21 years after Srebrenica, is the Balkans war really over?

Twenty-one years ago, the Balkans experienced the most recent genocide perpetrated on European soil

Francesca Astorri
Published: Updated:
Enable Read mode
100% Font Size

Twenty-one years ago, the Balkans experienced the most recent genocide perpetrated on European soil.

On July 12, 1995, Bosnian Serb General Ratko Mladic was filmed assuring people in the Muslim-majority city of Srebrenica that no one would be hurt.

Advertisement

However, more than 8,000 Muslim Bosnians were killed in Srebrenica, in what the U.N.’s then- Secretary General Kofi Annan said was the worst massacre in Europe since World War II. Today, those living in the Balkans still fear a return to war.

Elvir and I are driving in the Serb Republic that occupies 49 percent of Bosnia and Herzegovina. There are no official borders or checkpoints, but “Serbia” is spray-painted in Cyrillic on the side of a building.

A Bosnian Muslim kneels near the coffin of a relative before a mass funeral for bodies found in a mass grave, in Kozarac, near Prijedor, July 19, 2014. (Reuters)
A Bosnian Muslim kneels near the coffin of a relative before a mass funeral for bodies found in a mass grave, in Kozarac, near Prijedor, July 19, 2014. (Reuters)

Elvir, a Bosnian, will not get out of the car. “We’re surrounded by nationalist Serbs that hate us,” he says. “We’re surrounded by those who were shooting at us 20 years ago.”

He was a Bosnian soldier in the 1990s. When Serb snipers started shooting at crowds in Sarajevo, he decided to leave.

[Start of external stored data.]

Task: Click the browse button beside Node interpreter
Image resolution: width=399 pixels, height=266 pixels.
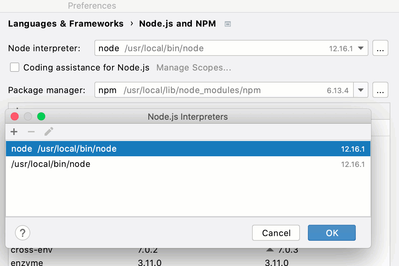Action: point(380,48)
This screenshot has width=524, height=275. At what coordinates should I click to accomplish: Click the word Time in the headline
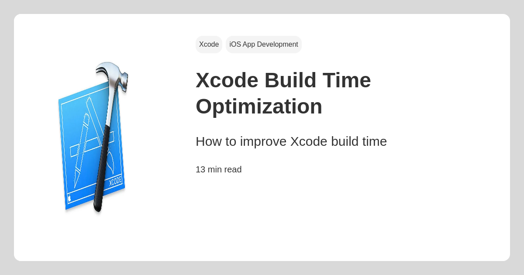pyautogui.click(x=347, y=80)
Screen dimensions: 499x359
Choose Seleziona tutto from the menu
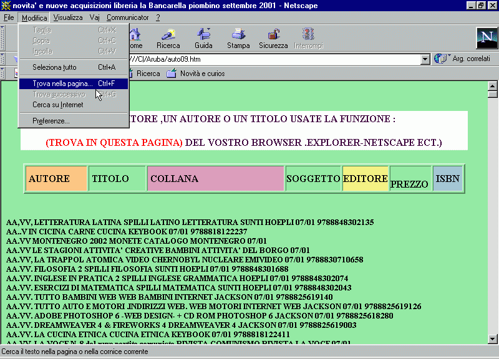pos(54,67)
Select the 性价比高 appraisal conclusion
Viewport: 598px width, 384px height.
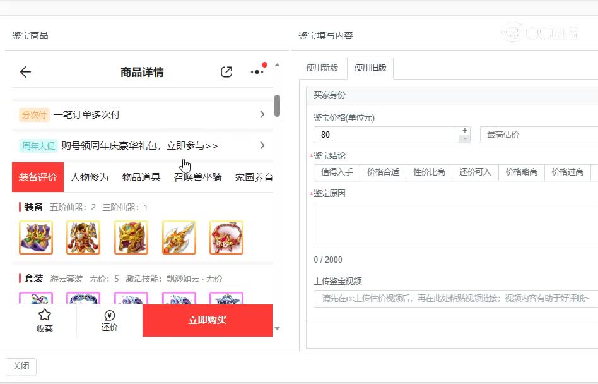pos(428,172)
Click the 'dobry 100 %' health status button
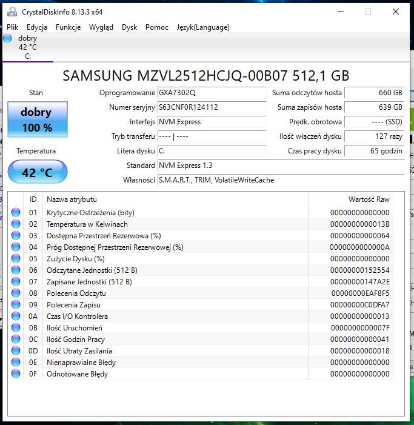 pyautogui.click(x=36, y=119)
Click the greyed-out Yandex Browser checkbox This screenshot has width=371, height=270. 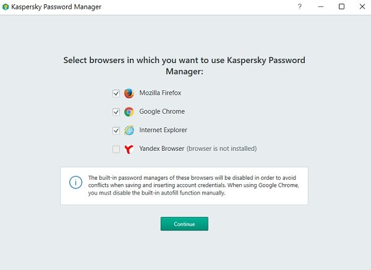tap(116, 149)
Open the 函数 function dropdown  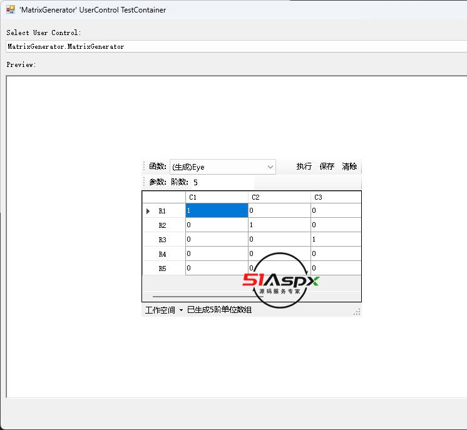click(x=270, y=167)
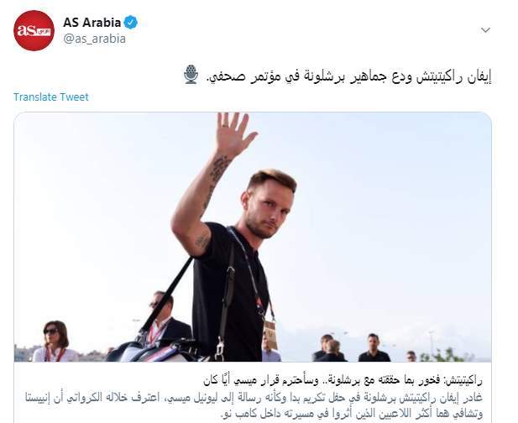Click the Translate Tweet link
The image size is (518, 423).
[x=51, y=97]

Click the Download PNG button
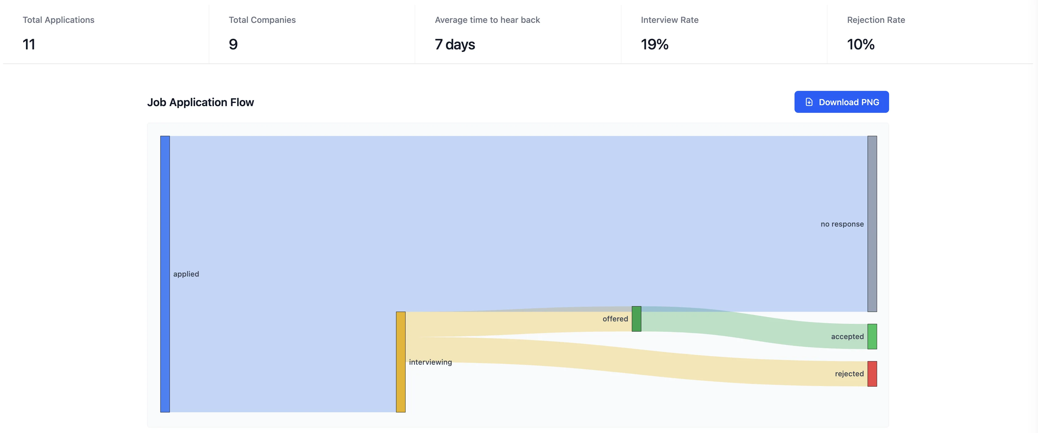pos(841,102)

At night, he crossed the 800-meter tunnel built under the airport in 1993, and ran into the woods on Mount Igman. He survived by following deer tracks so as not to step on a mine.

Sarajevo was under siege for 1,400 days, during which 13,000 people were killed. Former Bosnian Serb commander Stanislav Galić told the International Criminal Tribunal for the former Yugoslavia: “For a citizen of Sarajevo there was no place to hide from the attacks. He wasn’t safe at home, in schools or in hospitals.”

Walking through Sarajevo, there are huge holes in buildings from grenades and mortar rounds. Cemeteries are everywhere. They were bombed during the war, so the dead were buried at night in parks, football stadiums and gardens. Survivors of the war live surrounded by the dead.

People look at pictures of before and after the war in the Memorial Room Museum in Potocari, near Srebrenica July 3, 2011. (Reuters)
People look at pictures of before and after the war in the Memorial Room Museum in Potocari, near Srebrenica July 3, 2011. (Reuters)

Elvir returned to Sarajevo after the war, and believes the war is not over. “If you go to the outskirts of Sarajevo and ask a child from the Serb Republic what he thinks of Bosnians, Muslims, Catholics, he’ll reply by insulting all of them. Children grow up with this hatred,” he says.

“There are constant provocations. The Serbs in Bosnia want to take over Bosnia and reunite with Serbia. I don’t know who will protect us,” he adds, recalling that U.N. forces on the ground did not prevent the massacres in Srebrenica and Sarajevo.

The Bosnian Serb President of the Republika Srpska - one of two constitutional and legal entities of Bosnia and Herzegovina – recently said in an interview for a local media outlet: "Serbs would not have stayed here for more than 20 years without the Republika Srpska because the majority of them would not have accepted Bosnia-Herzegovina,”

“The fight for the Republika Srpska is the basic interest of all of us who live here," President Milorad Dodik added.

A Bosnian Muslim woman looks through the window of a bus as she arrives at Potocari in the wartime U.N. protected enclave of Srebrenica July 11, 2001. (Reuters)
A Bosnian Muslim woman looks through the window of a bus as she arrives at Potocari in the wartime U.N. protected enclave of Srebrenica July 11, 2001. (Reuters)

Earlier this year, Serbian Prime Minister Aleksandar Vučić discussed what he described as “a time machine,” expressing his concerns over Bosnia.

"My biggest worry is the situation in Bosnia...everything that is in and around Bosnia. Who knows what spark might ignite Bosnia," Vučić said. "Since March, it seems like - from time to time - as though we were back in the 1990s," he added.

According to Human Rights Watch (HRW), “the country remains divided and beset by political sclerosis.”

Sarajevo airport is empty, and finding a direct flight is a challenge even from Italy, which is just across the Adriatic Sea.

The most common souvenir at the souq is a keychain with a bullet. Elvir fears he may have to use a bullet again, but not as a keychain.